Yasiel Puig lo tenía todo para ser el mejor pelotero de las Grandes Ligas. Hoy es apenas un recuerdo que podría pasar los próximos años de su vida tras las rejas.
El pelotero cubano, que en el 2013 irrumpió en las Mayores con la fuerza de un huracán de categoría 5, fue hallado culpable este fin de semana de obstrucción de la justicia y mentir a funcionarios federales que investigaban una operación ilegal de apuestas.
La audiencia de sentencia está programa para el 26 de mayo y Puig podría enfrentar hasta 20 años de cárcel. El caso comenzó en enero del 2022, cuando el exjugador de los Dodgers de Los Angeles fue interrogado por primera vez en el marco de la investigación.

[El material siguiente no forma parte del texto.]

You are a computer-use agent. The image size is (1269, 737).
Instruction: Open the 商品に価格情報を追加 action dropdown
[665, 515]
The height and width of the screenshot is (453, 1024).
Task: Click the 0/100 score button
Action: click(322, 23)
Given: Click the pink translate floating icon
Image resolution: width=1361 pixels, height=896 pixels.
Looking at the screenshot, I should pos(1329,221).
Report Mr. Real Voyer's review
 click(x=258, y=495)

A Puig se le probaron más de 900 apuestas ilegales, por las que perdió 1.5 millones de dólares. Inicialmente, llegó a un acuerdo con la fiscalía para declararse culpable, que le evitaría ir a prisión y pagaría sólo una multa de 55 mil dólares, pero un nuevo equipo legal renunció a ese arreglo y exigió un juicio.

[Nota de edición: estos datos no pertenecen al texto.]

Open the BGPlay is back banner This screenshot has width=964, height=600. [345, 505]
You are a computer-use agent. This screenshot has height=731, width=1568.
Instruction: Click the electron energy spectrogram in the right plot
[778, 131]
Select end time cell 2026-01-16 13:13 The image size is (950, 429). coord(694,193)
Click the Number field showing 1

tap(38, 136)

La fiscalía argumentó que el exjugador engañó intencionalmente a los investigadores federales. En el juicio se reprodujeron audios de Puig hablando en inglés y se presentaron peritos para testificar sobre sus capacidades cognitivas.

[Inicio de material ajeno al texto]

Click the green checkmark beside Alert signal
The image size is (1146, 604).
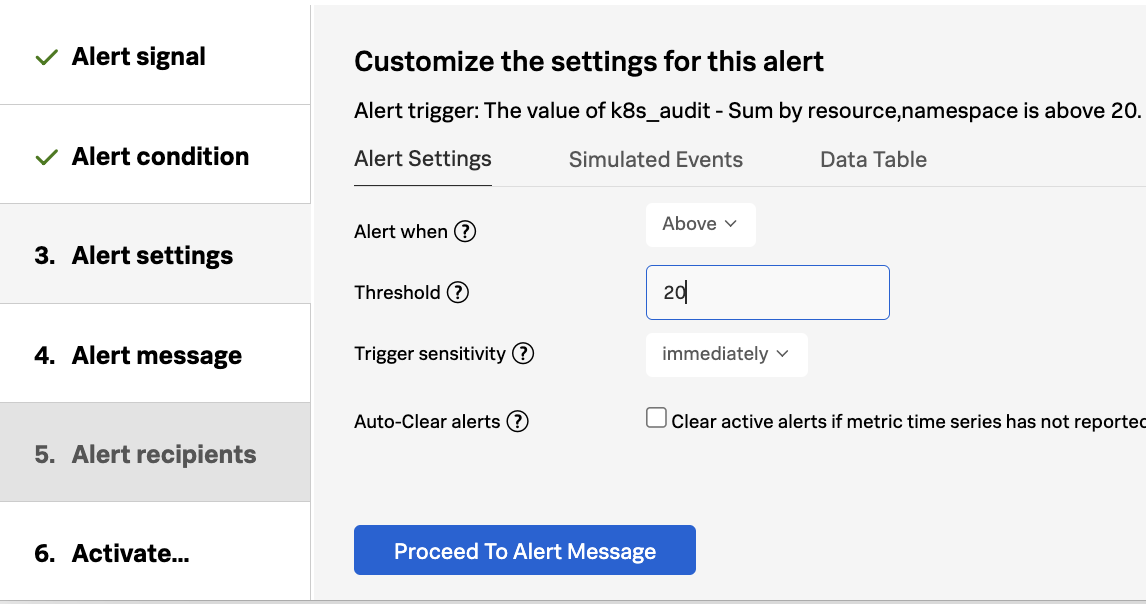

La defensa sostuvo que Puig padecía problemas de salud mental no tratados y que no contó con intérprete propio, ni con asesoría legal, durante el interrogatorio en el que supuestamente mintió.
La jugada le salió mal y tras dos semanas de juicio fue declarado culpable.
Aunque los cargos por los cuales fue encontrado culpable conllevan una pena máxima de 20 años, el hecho de que haya salido del tribunal con fianza para esperar en su casa hasta el día de la sentencia, es visto como una buena señal de que la condena será bastante inferior a las dos décadas.